Durba Ghosh, professor of history and director of the feminist, gender and sexuality studies program in the College of Arts & Sciences, has been named the director of the College’s new Humanities Scholars program.

Ghosh said her professional and academic experiences have centered around the liberal arts — she attended a small liberal arts college as an undergraduate and then taught at small liberal-arts colleges before coming to Cornell.  

“These were really formative experiences for me,” Ghosh said.  “We — students and faculty alike — often think of small colleges as different from Ivy-league universities because of the size.
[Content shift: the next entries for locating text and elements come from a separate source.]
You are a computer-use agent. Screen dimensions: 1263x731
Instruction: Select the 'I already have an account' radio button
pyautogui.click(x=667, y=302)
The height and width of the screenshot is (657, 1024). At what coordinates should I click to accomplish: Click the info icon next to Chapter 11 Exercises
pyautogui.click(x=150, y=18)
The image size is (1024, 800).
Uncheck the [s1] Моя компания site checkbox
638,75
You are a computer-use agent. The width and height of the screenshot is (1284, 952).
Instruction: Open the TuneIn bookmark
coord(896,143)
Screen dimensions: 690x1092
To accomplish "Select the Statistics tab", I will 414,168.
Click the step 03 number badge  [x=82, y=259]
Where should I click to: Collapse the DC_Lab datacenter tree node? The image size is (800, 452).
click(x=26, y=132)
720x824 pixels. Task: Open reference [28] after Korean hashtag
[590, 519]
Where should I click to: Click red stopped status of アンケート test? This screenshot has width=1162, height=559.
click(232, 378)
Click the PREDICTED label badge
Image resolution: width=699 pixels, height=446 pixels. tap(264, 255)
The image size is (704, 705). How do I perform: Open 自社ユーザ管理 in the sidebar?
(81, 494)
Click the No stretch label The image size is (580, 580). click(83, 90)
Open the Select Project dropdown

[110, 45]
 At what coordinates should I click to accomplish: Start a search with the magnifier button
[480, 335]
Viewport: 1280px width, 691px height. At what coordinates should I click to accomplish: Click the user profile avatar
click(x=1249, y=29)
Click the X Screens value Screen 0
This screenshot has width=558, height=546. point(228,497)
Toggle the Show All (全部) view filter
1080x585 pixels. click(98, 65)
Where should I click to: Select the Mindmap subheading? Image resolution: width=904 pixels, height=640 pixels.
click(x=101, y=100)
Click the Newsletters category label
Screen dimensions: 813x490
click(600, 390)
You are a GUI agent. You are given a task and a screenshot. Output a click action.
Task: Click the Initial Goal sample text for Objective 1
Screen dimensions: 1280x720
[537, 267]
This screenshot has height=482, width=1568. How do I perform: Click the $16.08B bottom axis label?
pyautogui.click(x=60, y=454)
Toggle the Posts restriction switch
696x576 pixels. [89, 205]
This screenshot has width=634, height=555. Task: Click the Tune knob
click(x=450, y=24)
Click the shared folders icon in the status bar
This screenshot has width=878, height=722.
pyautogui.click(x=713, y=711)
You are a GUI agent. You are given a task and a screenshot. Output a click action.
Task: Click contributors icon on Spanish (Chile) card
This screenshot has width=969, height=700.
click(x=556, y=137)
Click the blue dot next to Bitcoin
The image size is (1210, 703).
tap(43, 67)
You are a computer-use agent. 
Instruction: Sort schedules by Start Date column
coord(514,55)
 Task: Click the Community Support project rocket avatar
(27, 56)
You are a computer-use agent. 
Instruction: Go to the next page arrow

With an 8:1 ratio of faculty to students — the same as many small colleges —  the College of Arts & Sciences offers the kind of undergraduate experience of a smaller school, except we are a university with a dairy bar and nearly 4,000 courses.”  

The Humanities Scholars Program, funded through a $6 million gift, aims to offer a curated small college experience with the substantial resources of an Ivy-league research university.  In the spring semester of their sophomore year, 30 students will be selected to join the program, where they will receive mentorship from faculty and postdoctoral associates; grants for research and internships; space in the A.D. White House for collaboration; and workshops on research topics and professional skills. Students will make use of Cornell’s extensive libraries, museums, archives and other special collections. It will be the first time that undergraduates will be immersed in the work of Cornell’s Society for the Humanities.

The program will also offer gateway courses that will provide a broad introduction to the humanities.

Ghosh is excited for the unique curriculum and academic freedom the program will provide for students. “I hope that the program provides students with the opportunity and support to pursue original research in the humanities,” she said. “The goal is to empower students to pose big questions and generate critical and informed responses that are based on rigorous research.”

This unique design of seminar teaching allows for more independence and student-led academic focus, Ghosh said.

“Most of us know that Cornell students are excellent students who can do the assignments we set for them, whether we ask them to take exams or write essays to the prompts that we as faculty generate,” Ghosh explained. “I am really looking forward to what happens when we offer students the opportunity to design their own humanities projects.”

The program is launching this school year, with gateway courses in both semesters and an application process for the first class of students in the spring. The first cohort of humanities scholars will begin their work next fall.